Kevin Smith represents Beam Suntory on the KDA board, and argues that a growing number of Kentucky retailers already get an advantage over the distillery shops – with the help of the distillers themselves. “They come in and do these (single) barrel selections, and all we’re trying to do is extend this out a little bit to see how we can have an exclusive program that helps to build tourism at the distilleries just like wine and beer,” he said in a telephone interview. Smith also suggested that a possible compromise would be to create “exclusive” bottlings for sale only at Kentucky retailers. “Exclusive can also mean sometimes that there’s exclusives for retailers, I don’t know…but it could be a win all the way around if it’s done right,” Smith said.
The KDA represents most of the Commonwealth’s distilleries, with the notable exception of Sazerac-owned Buffalo Trace and 1792 Barton.
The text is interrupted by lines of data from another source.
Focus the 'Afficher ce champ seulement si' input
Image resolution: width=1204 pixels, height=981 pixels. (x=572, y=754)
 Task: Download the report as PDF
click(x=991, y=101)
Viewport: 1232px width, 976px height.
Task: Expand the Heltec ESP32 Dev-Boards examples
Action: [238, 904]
While not taking a direct position on House Bill 200, Sazerac CEO Mark Brown told WhiskyCast in an email that his company’s distilleries would not take advantage of any change in the current law.
“We do not have an interest in creating “distillery exclusive” products for many reasons but in particular we believe it would disadvantage our customers that are not within reach of the distillery nor do we want to disadvantage our retail partners’ product selection,” Brown said. “Although there are many current obstacles in the market which we are working to overcome, we continue to believe and work hard to ensure that our brands are distributed across the country as fairly as possible at fair prices.”
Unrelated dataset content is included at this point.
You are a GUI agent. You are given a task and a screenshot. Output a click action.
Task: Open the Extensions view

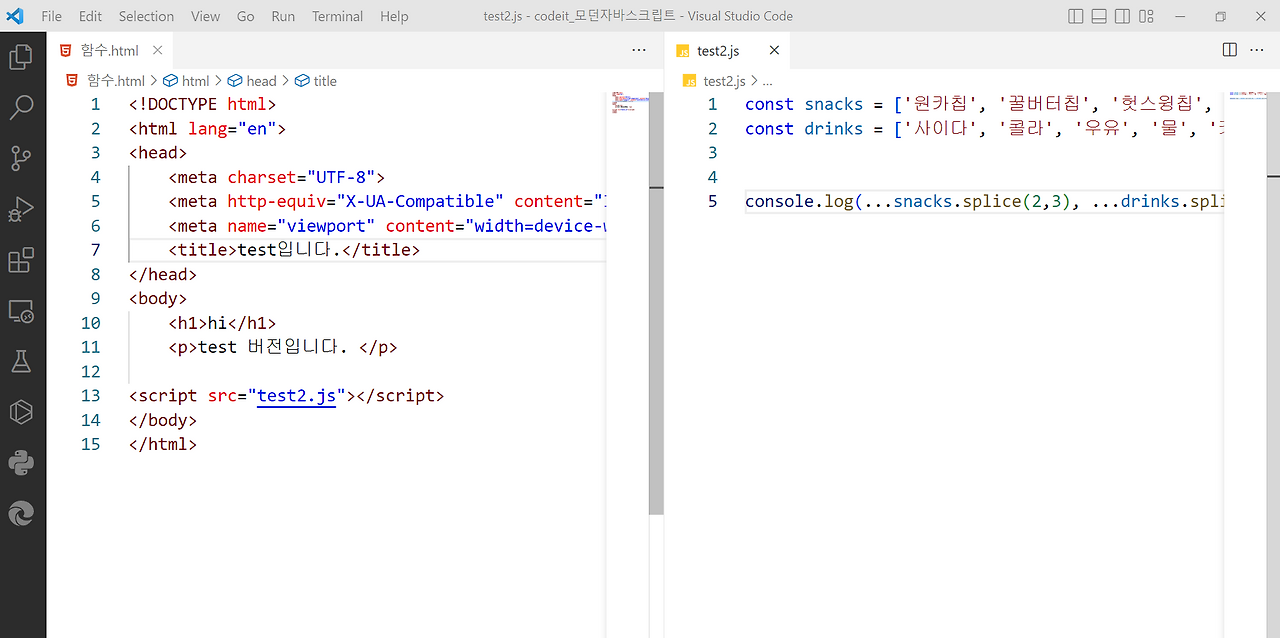21,259
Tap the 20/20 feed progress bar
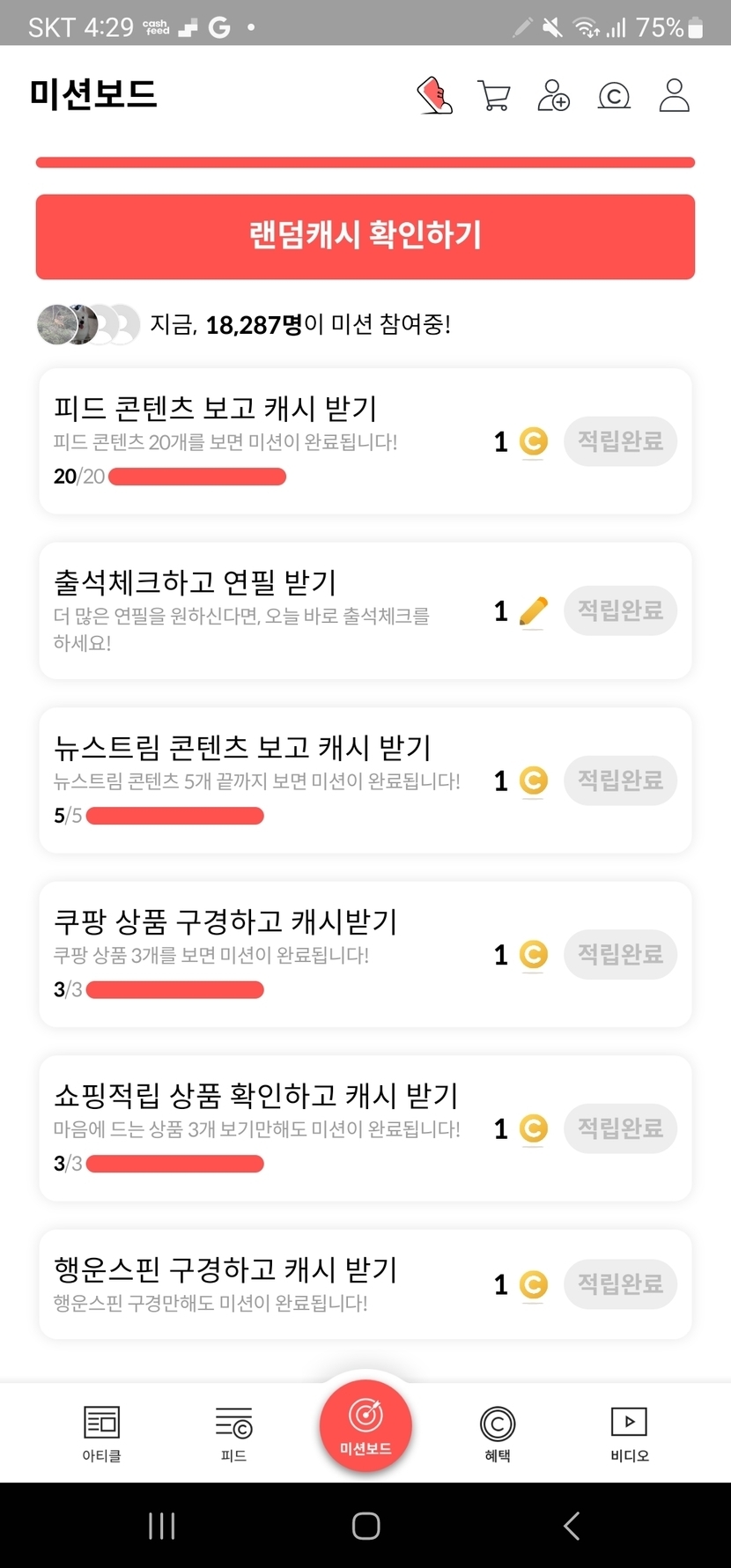 pos(196,477)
It should be noted that Sazerac employs Frankfort-based Commonwealth Alliances as a political consultant and lobbyist at the state level. Commonwealth Alliances also lists the Kentucky Association of Beverage Retailers as a client, and Karen Lentz is a partner at the firm.
No committee hearing has been scheduled for the bill, which was introduced by House Licensing, Occupations, and Administrative Regulations Committee vice chair Rep. Matthew Koch (R-Paris). This year’s General Assembly session is limited to 30 business days, with action on pending legislation scheduled to be completed by March 7.